One win for extraterrestrial acceptance.
A “hairy arm” is a minor detail that distracts from an idea’s core concept. Hairy arms can be intentional (like Asha’s fashion ad) or unintentional (like distracting typos). Intentional hairy arms may be unethical.
If you’re an idea creator who wants meaningful feedback, don’t create accidental hairiness, such as poor color coordination, confusing charts, or a distracting format.
If you’re an idea creator who doesn’t want feedback (i.e., your reviewers have a detrimental bias to your project), consider the ethics of adding a deliberate distraction.
If you’re an idea reviewer, beware hairy arms. Shave away trivialities to focus on the core idea. Nitpicking details isn’t valuable if the core concept is off.
“Razors” are critical thinking tools designed to “shave away” complexity, and some are especially useful. Stay sharp with Turtle’s new four-blade razor!
Occam’s Razor: The simplest explanation is often the best.
Hanlon’s Razor: Never attribute to malice what can be attributed to laziness.
Hitchen’s Razor: If asserted without evidence, it can be dismissed without evidence.
Alder’s Razor: If it can’t be settled with experiment or observation, it’s unworthy of debate.
Razors are useful but dangerous. As most people don’t shave off their eyebrows, not all situations require a razor. Hard subjects are ripe for razors: Science, math, business. Soft subjects aren’t: Human behavior, literature, topics of faith. If you come to nuanced issues with a razor, you might hurt yourself and others.
A man wants to buy bananas, but his car has a flat.
He needs his air pump but remembers he lent it to his neighbor.
He can’t ask his neighbor for it because he hasn’t returned his neighbor’s jacket.

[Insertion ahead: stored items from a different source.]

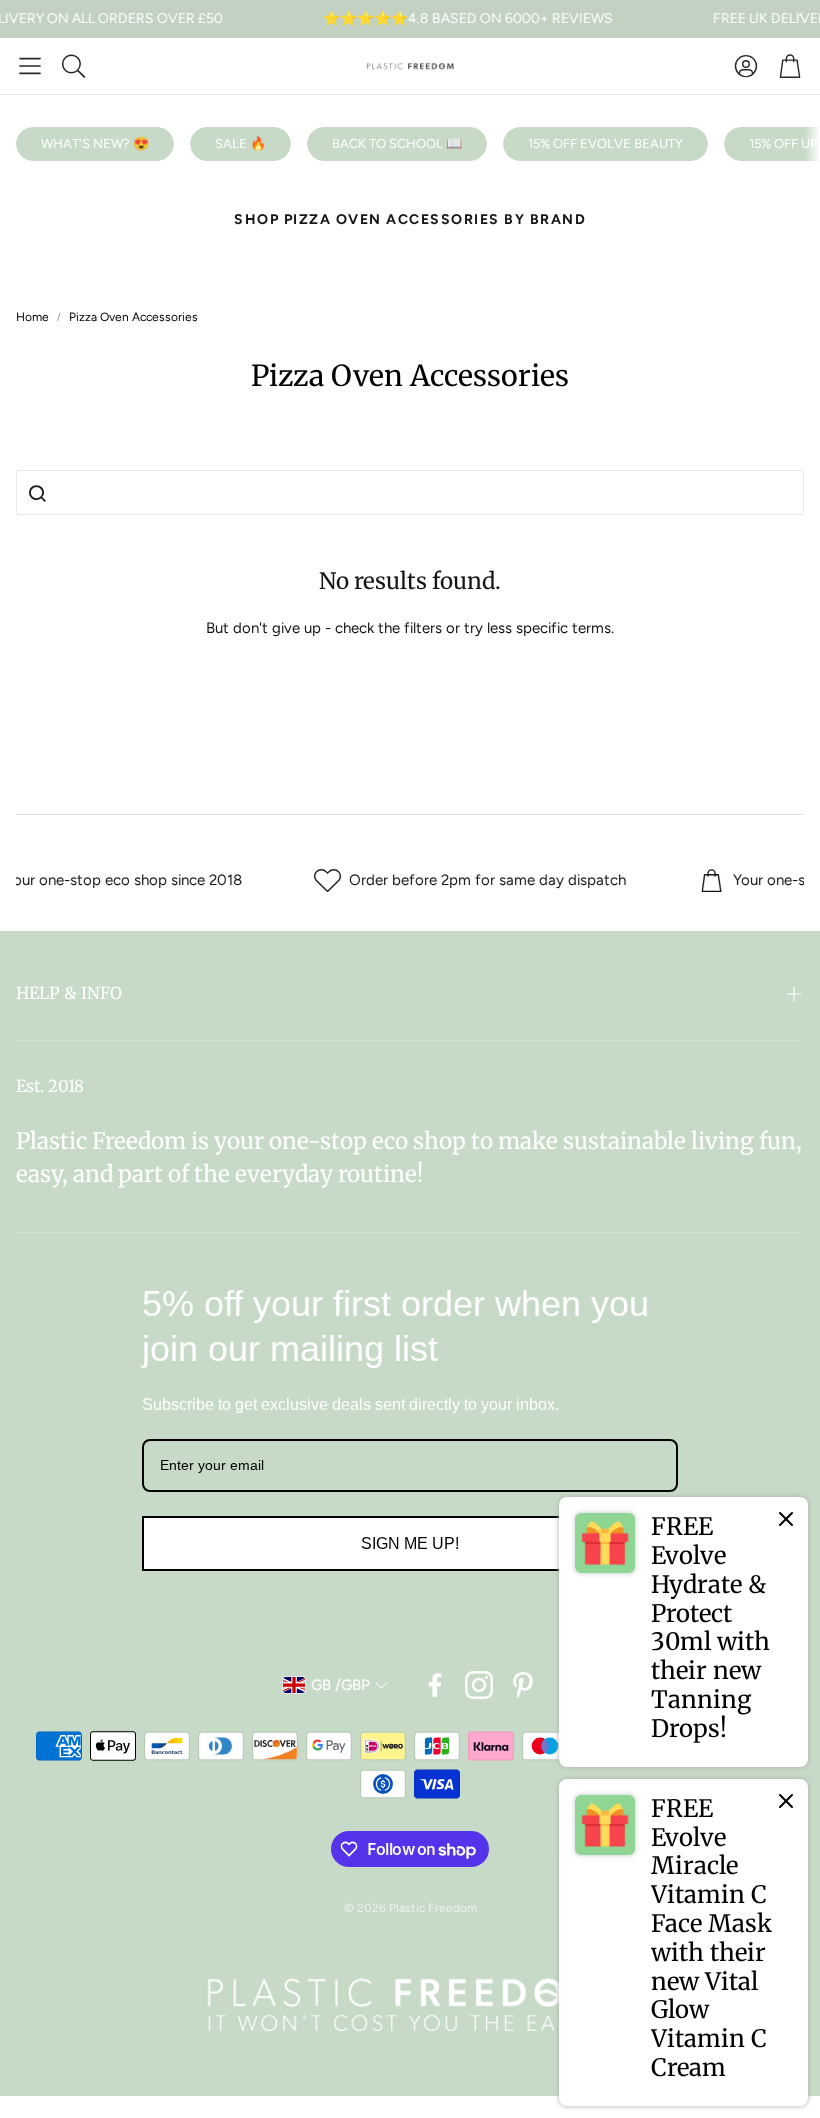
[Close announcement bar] (800, 15)
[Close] (786, 1519)
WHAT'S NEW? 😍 (95, 143)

He can’t return the jacket because he ripped it last week.
He can’t fix the jacket because his dog peed on the yak fur that spilled from the rip.
He needs authentic fur, so he breaks into the local zoo to shave a yak.
He gets arrested for trespassing and cries, “I just wanted a banana!”
“Yak-shaving” means getting sidetracked with an endless slew of tasks that are unrelated to the primary mission. There are always yaks to shave—especially in large, matrixed organizations—and they can abound in any project, even buying bananas. Since yak-shaving is time and labor-intensive and often begets more yak-shaving, it’s best to avoid it. Two tips:
Beware layered prerequisites. Can you cut a corner?
Stay near the primary task. Can you explain the secondary task’s relevance in one sentence?